Page MenuHomePhabricator

toolscheckerctl fails to stop/start checks
Closed, ResolvedPublic

Description

tools-checker-01:~$ sudo toolscheckerctl stop
toolschecker_labs_private stop/waiting
toolschecker_toolsdb stop/waiting
toolschecker_dumps stop/waiting
toolschecker_cron stop/waiting
toolschecker_webservice_kubernetes stop/waiting
toolschecker_continuous_job_trusty stop/waiting
toolschecker_labsdb_labsdb1005 stop/waiting
toolschecker_grid_start_precise stop/waiting
toolschecker_service_start stop/waiting
toolschecker_nfs_secondary_cluster_showmount stop/waiting
toolschecker_nfs_home stop/waiting
stop: Unknown instance: 
Traceback (most recent call last):
  File "/usr/local/sbin/toolscheckerctl", line 33, in <module>
    subprocess.check_call(['service', service, args.action])
  File "/usr/lib/python3.4/subprocess.py", line 561, in check_call
    raise CalledProcessError(retcode, cmd)
subprocess.CalledProcessError: Command '['service', 'toolschecker_nfs_showmount', 'stop']' returned non-zero exit status 1


tools-checker-01:~$ sudo toolscheckerctl start
toolschecker_labs_private start/running, process 10314
toolschecker_toolsdb start/running, process 10322
toolschecker_dumps start/running, process 10330
toolschecker_cron start/running, process 10338
toolschecker_webservice_kubernetes start/running, process 10346
toolschecker_continuous_job_trusty start/running, process 10354
toolschecker_labsdb_labsdb1005 start/running, process 10362
toolschecker_grid_start_precise start/running, process 10370
toolschecker_service_start start/running, process 10378
toolschecker_nfs_secondary_cluster_showmount start/running, process 10386
toolschecker_nfs_home start/running, process 10394
toolschecker_nfs_showmount start/running, process 10402
start: Job is already running: toolschecker_kubernetes_nodes_ready
Traceback (most recent call last):
  File "/usr/local/sbin/toolscheckerctl", line 33, in <module>
    subprocess.check_call(['service', service, args.action])
  File "/usr/lib/python3.4/subprocess.py", line 561, in check_call
    raise CalledProcessError(retcode, cmd)
subprocess.CalledProcessError: Command '['service', 'toolschecker_kubernetes_nodes_ready', 'start']' returned non-zero exit status 1

tools-checker-01:~$ sudo toolscheckerctl start
start: Job is already running: toolschecker_labs_private
Traceback (most recent call last):
  File "/usr/local/sbin/toolscheckerctl", line 33, in <module>
    subprocess.check_call(['service', service, args.action])
  File "/usr/lib/python3.4/subprocess.py", line 561, in check_call
    raise CalledProcessError(retcode, cmd)
subprocess.CalledProcessError: Command '['service', 'toolschecker_labs_private', 'start']' returned non-zero exit status 1

Event Timeline

Mentioned in SAL (#wikimedia-cloud) [2019-01-09T09:59:44Z] <gtirloni> rebooted tools-checker-01 (T213252)

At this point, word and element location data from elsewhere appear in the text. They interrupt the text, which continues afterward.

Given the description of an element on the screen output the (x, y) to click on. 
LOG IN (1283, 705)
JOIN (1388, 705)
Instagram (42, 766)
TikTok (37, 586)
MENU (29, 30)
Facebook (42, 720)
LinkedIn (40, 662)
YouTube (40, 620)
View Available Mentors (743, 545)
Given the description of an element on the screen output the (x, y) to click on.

After the reboot, there are checks that are still not running:

tools-checker-01:~$ sudo toolscheckerctl status | sort -k2 -r
toolschecker_nfs_showmount stop/waiting
toolschecker_labsdb_labsdb1003 stop/waiting
toolschecker_labsdb_labsdb1003rw stop/waiting
toolschecker_labsdb_labsdb1001 stop/waiting
toolschecker_labsdb_labsdb1001rw stop/waiting
toolschecker_grid_start_precise stop/waiting
toolschecker_continuous_job_precise stop/waiting
toolschecker_service_start start/running, process 2529
toolschecker_webservice_kubernetes start/running, process 2519
toolschecker_kubernetes_nodes_ready start/running, process 2508
toolschecker_kubernetes_etcd start/running, process 2498
toolschecker_flannel_etcd start/running, process 2485
toolschecker_cron start/running, process 2475
toolschecker_grid_start_trusty start/running, process 2465
toolschecker_continuous_job_trusty start/running, process 2455
toolschecker_dumps start/running, process 2446
toolschecker_toolsdb start/running, process 2437
toolschecker_labsdb_labsdb1004rw start/running, process 2423
toolschecker_labsdb_labsdb1005 start/running, process 2407
toolschecker_redis start/running, process 2395
toolschecker_nfs_home start/running, process 2387
toolschecker_ldap start/running, process 2378
toolschecker_nfs_secondary_cluster_showmount start/running, process 2371
toolschecker_labs_private start/running, process 2363
toolschecker_puppet_catalog start/running, process 2355
toolschecker_self start/running, process 2347
GTirloni renamed this task from toolscheckerctl fails to start checks to toolscheckerctl fails to stop/start checks.Jan 9 2019, 10:03 AM
GTirloni triaged this task as Medium priority.
02:05:28 0 ✓ zhuyifei1999@tools-checker-01: ~$ sudo service toolschecker_nfs_showmount status
toolschecker_nfs_showmount stop/waiting
02:06:18 0 ✓ zhuyifei1999@tools-checker-01: ~$ sudo service toolschecker_nfs_showmount start
toolschecker_nfs_showmount start/running, process 14698
02:06:22 0 ✓ zhuyifei1999@tools-checker-01: ~$ sudo service toolschecker_nfs_showmount status
toolschecker_nfs_showmount start/running, process 14698

Starting the first one manually did seem to work. Are they simply not enabled (start on boot)?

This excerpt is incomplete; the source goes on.